Physical Development (Prime Area)
The children got dressed up in their outdoor gear to go worm hunting they made sure they were warm ready for going outside. They were digging in the mud looking for worms. Hunting for worms proved to be a great physical work out: digging, bending, lifting, stretching also fine motor skills were being developed by picking up the worms to transfer to the container.
The children are becoming very fond of their worms and remind the staff that they need feeding

Communication & Language Development (Prime Area)
The children learnt new words during this activity such as soil, sand, compost, layers, worms, wormery, digging and their listening skills were put to the test as they are given instructions by the staff. They also finely tuned their understanding as they acted upon the instructions given.
Knowledge & Understanding of the World (Specific Area)
Building the worm farm was fascinating for the children and as the worms settled into their new home and started burrowing and making their tunnels, the children began to understand this is what happens underground outside.

Maths (Specific Area)
This activity proved to be rich in mathematical language and concepts. The children talked about the shape of the tank looking at the tunnels. The sand and soil were measured in using half and full cups. The children developed their language and understanding of size with words like small, big, thin, fat, short, long, layers. They also began to count the worms and the layers of soil and sand.

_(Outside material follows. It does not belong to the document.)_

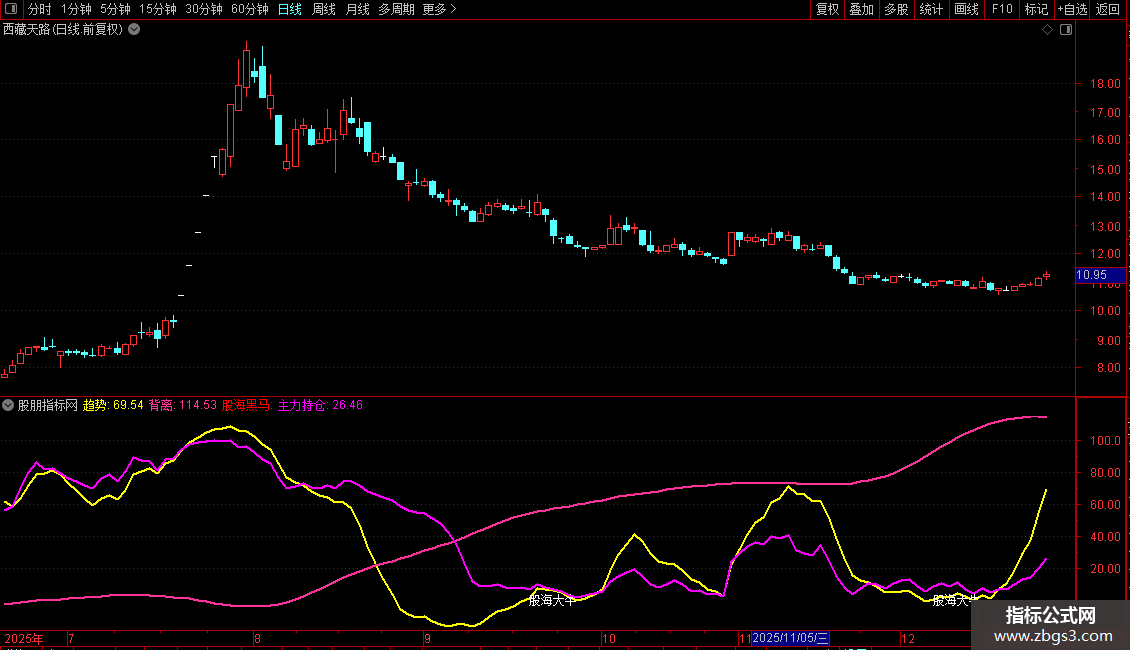Open 叠加 overlay stock tool
This screenshot has width=1130, height=650.
coord(861,9)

Expressive Arts & Design (Specific Area)
Various interesting materials with different textures were used when building the farm and the children explored the properties and developed control when building the layers.

Literacy (Specific Area)
Looking at the tunnels the worms made allowed the children to observe the different trails and patterns. The children are making a photograph book about their worm farm developing their imaginative and storytelling.

Building a Worm Farm - It’s quite easy to recreate a worm farm at home, you need the following:
• one large plastic drinks bottle - the bigger the better, the 2 litre ones work well
• one smaller plastic bottle
• water
• some clean sand (horticultural sand not the coarse DIY sand)
• some peat free soil
Steps
1. Poke some holes in the bottom of the large bottle so the water can run out. Also, cut off the top of the bottle so you can place the small bottle inside.
2. Fill the smaller bottle with water and place it in the big one. (This keeps the worms cool)
3. Fill the outside bottle with alternate layers of sand and soil so each layer is 4cm deep. Pour in some water so it is damp.
4. Search for some worms outside. Dig up a bit of soil and you should find some.
5. Put them carefully into the soil/sand area of the bottle and pop it somewhere dark (shed or under an empty bucket) for a couple of days.
6. When you get them out to take a look, you should see that all the soil and sand have been mixed up as they tunnel around.
7. After a few days let them out again, and then you can start again with some different worms.
‘Charles Darwin studied worms for 39 years, and concluded that life on earth would not be possible without them. Mainly because they increase soil fertility so efficiently, but also because they reduce quantities of plant waste’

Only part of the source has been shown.